Revenues at pub company Fuller’s grew to £168.9m in the 26 weeks to 24th September as the business continued to recover from the impact of Covid-related restrictions.
Like-for-like sales in the first half of the financial year have grown by 20% compared to the prior year, with central London growing by 67%. Adjusted profit before tax increased to £9.8m, compared to £4.6m in the first half of 2021.
The company says sales momentum is continuing, despite the temporary disruption caused by ongoing train and tube strikes. There is continued strong performance in Fuller’s hotels, with revenue per available room increasing by 17% against the same period last year.

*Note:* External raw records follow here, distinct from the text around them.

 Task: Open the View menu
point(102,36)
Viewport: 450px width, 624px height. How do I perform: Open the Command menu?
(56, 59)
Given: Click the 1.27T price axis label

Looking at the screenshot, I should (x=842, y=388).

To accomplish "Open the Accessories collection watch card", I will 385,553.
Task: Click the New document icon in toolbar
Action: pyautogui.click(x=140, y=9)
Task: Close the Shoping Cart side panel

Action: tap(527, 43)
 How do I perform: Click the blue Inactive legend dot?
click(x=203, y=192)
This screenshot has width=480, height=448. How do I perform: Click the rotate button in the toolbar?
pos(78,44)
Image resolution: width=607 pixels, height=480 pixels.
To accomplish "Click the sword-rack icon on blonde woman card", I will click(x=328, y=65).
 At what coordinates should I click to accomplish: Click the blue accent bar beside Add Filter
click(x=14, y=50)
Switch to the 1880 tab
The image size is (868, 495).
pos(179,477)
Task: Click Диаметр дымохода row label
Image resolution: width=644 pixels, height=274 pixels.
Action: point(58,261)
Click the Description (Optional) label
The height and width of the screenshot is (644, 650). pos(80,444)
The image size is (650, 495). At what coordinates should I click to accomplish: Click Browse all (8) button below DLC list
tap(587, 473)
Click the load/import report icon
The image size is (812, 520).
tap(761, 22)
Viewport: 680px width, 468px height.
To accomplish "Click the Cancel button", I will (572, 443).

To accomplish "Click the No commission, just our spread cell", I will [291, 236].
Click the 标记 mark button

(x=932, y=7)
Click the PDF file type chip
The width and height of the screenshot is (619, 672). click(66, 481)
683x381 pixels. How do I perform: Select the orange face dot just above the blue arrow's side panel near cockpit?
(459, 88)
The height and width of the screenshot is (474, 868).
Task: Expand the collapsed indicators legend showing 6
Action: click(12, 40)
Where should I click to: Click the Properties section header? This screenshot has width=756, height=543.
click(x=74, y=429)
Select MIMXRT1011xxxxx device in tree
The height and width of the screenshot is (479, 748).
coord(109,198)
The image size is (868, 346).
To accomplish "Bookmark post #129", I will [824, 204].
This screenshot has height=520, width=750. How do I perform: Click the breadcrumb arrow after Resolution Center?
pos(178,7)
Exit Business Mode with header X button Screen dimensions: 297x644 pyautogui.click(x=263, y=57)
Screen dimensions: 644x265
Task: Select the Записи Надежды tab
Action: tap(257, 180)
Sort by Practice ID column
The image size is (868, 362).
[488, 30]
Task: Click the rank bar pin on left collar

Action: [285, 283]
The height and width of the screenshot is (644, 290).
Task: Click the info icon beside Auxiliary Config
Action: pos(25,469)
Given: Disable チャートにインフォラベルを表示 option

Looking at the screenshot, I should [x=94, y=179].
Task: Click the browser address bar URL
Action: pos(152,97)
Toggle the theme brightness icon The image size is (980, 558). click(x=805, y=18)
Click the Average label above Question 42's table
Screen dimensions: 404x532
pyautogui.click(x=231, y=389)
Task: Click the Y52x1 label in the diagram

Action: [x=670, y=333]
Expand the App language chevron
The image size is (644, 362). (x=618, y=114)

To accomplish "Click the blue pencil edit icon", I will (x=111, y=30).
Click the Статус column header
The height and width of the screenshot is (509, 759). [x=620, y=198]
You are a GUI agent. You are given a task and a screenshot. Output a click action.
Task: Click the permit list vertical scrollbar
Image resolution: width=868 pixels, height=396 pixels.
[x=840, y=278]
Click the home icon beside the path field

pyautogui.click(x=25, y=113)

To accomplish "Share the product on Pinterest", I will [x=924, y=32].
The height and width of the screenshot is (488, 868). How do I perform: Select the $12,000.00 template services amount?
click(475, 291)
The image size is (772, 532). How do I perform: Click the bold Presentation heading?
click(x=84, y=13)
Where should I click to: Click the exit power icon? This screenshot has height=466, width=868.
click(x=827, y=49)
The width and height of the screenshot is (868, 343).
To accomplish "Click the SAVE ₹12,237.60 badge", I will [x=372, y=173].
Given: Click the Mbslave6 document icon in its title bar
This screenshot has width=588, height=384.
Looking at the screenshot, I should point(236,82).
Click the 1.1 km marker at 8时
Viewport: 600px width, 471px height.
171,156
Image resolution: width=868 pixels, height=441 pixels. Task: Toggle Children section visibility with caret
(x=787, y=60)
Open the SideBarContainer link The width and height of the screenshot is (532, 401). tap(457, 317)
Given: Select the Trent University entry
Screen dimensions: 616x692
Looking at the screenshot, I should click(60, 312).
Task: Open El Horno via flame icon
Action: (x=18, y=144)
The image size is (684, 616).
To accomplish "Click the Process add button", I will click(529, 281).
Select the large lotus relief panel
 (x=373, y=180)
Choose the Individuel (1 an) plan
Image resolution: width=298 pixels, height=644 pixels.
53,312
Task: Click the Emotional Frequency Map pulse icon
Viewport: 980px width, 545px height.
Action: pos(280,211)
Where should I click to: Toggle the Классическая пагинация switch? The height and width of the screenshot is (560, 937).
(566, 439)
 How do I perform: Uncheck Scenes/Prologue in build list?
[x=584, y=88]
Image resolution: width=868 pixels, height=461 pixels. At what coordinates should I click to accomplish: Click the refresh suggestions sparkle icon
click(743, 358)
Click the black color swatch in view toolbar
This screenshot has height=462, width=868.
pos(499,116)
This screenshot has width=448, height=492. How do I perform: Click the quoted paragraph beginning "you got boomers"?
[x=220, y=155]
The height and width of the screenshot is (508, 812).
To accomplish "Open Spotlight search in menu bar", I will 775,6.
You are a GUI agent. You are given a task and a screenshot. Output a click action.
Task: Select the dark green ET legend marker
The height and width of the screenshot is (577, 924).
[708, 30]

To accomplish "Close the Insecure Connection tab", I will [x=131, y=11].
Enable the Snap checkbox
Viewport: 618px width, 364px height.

Investment in the estate has been maintained, to the tune of £12m, to enchance capital values and drive further growth.
“Following on from a good first half performance, we have maintained our forward momentum in the seven weeks post the period end, with like-for-like sales up by 13% against the same period last year,” said chief executive Simon Emeny.
“As commuters return to their offices and international tourists once again visit the capital, our central London and City sites have seen like-for-like sales for the first seven weeks of the second half rise by 20% against the prior year,
despite the impact of tube and train strikes.
“While we look forward to our first Christmas free of restrictions for three years, and the added bonus of a FIFA World Cup, we are trading in an increasingly challenging environment. Cost pressures from energy bills, wage and food inflation, and increasing interest rates continue to impact us and all businesses in the hospitality sector.
“Our teams are working hard to manage these pressures, while ensuring we continue to deliver an outstanding experience for our customers.”
He added: “We are a long-term business, with excellent foundations both in terms of the strength of our balance sheet and our predominately freehold estate, and we have the talent, desire, and drive to deliver future growth and success.”